酸味、辛味、塩味、甘味、苦味……筆舌に尽くしがたい様々な味が調和することなく、一斉に襲い掛かってくる。
それに加えてグニュっとしたコンニャクのような食感と、まったく火が通っていない根菜の食感などの具材が咀嚼する気を失せさせる。だからといって、このまま口に含んだままというわけにもいかない。
スプーンの先にはキラキラと目を輝かせて俺の感想を待っている料理人がいる。
何とかして食道に流し込み口の中を空っぽにしなくては……だが、飲み込もうとすると身体が拒絶する。
冷や汗が、震えが止まらない……。
ヒュドラの猛毒を食らっても大丈夫だったじゃないか。
例え見た目や味が劇毒だったとしても、元を辿ればどこのスーパーにでも売っている普通の食材のはずだ。
それをちょっと調理したらこうなっただけで、食べられる物しか入っていない。
頑張れ俺の嚥下力、胃に投げ込んでしまえば全て解決だ。
行こう、往こう、逝こう。
(いただきます……ごくん)
死刑執行である――。
……
…………
……………………
異世界で色んな毒に身体を冒されたことで、俺の身体には抗体ができていた。生半可な毒は効果がなく、俺にとってはもはやただの調味料の一つでしかない。
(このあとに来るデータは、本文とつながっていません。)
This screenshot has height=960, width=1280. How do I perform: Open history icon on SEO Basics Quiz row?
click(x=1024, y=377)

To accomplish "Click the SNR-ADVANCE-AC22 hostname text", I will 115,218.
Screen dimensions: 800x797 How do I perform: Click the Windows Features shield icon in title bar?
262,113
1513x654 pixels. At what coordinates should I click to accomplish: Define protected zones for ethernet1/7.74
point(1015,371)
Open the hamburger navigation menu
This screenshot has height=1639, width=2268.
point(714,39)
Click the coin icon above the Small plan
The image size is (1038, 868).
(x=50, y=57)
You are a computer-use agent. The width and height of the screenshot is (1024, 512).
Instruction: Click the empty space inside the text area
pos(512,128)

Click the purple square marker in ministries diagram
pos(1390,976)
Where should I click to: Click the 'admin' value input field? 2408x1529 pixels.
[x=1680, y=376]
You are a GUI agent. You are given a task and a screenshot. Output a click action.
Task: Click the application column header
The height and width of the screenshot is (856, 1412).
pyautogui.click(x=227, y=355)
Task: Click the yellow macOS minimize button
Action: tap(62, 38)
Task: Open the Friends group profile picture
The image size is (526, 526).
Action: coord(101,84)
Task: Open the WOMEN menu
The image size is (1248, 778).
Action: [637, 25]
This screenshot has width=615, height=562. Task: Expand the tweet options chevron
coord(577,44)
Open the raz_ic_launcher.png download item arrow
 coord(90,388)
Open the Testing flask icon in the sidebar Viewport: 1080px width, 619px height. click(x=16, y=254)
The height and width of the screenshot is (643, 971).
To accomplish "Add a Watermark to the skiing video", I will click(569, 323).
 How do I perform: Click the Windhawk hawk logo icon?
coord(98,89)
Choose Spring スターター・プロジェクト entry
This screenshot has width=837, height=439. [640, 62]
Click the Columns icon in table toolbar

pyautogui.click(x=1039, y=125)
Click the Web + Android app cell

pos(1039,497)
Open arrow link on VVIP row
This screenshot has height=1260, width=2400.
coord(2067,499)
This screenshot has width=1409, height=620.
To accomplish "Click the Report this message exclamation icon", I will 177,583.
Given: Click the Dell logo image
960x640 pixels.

はずなのだが、俺はあいつのセンスを侮っていたようだ。
神経毒のように四肢の感覚が薄れて思うように動かせない。動悸は激しくなり視界はぼやけ意識も朦朧としてきた。複合毒で尚且つ即効性まであるとは恐れ入った。
「どう凪? 今回のは結構自信作だったんだけど?」
俺の口からスプーンを引っこ抜きながら天使の笑みで悪魔が問いかける。
幸いにも首より上はまだ自由が利くため答えることはできる。
ただ普通に答えるだけじゃつまらないので、嫌味というスパイスでも付け足してやる。
「あぁ……これなら魔王もイチコロだろうな……」
「それだけ美味しかったってこと!?」
ポジティブシンキングすぎやしないか、無敵かこいつ。そんなわけないだろとツッコミの一つでもいれたいところではあるが、発声する気力も湧いてこない。
今後一生――俺はあいつの料理を口にしないと心に誓い、僅かに残っていた意識を手放した。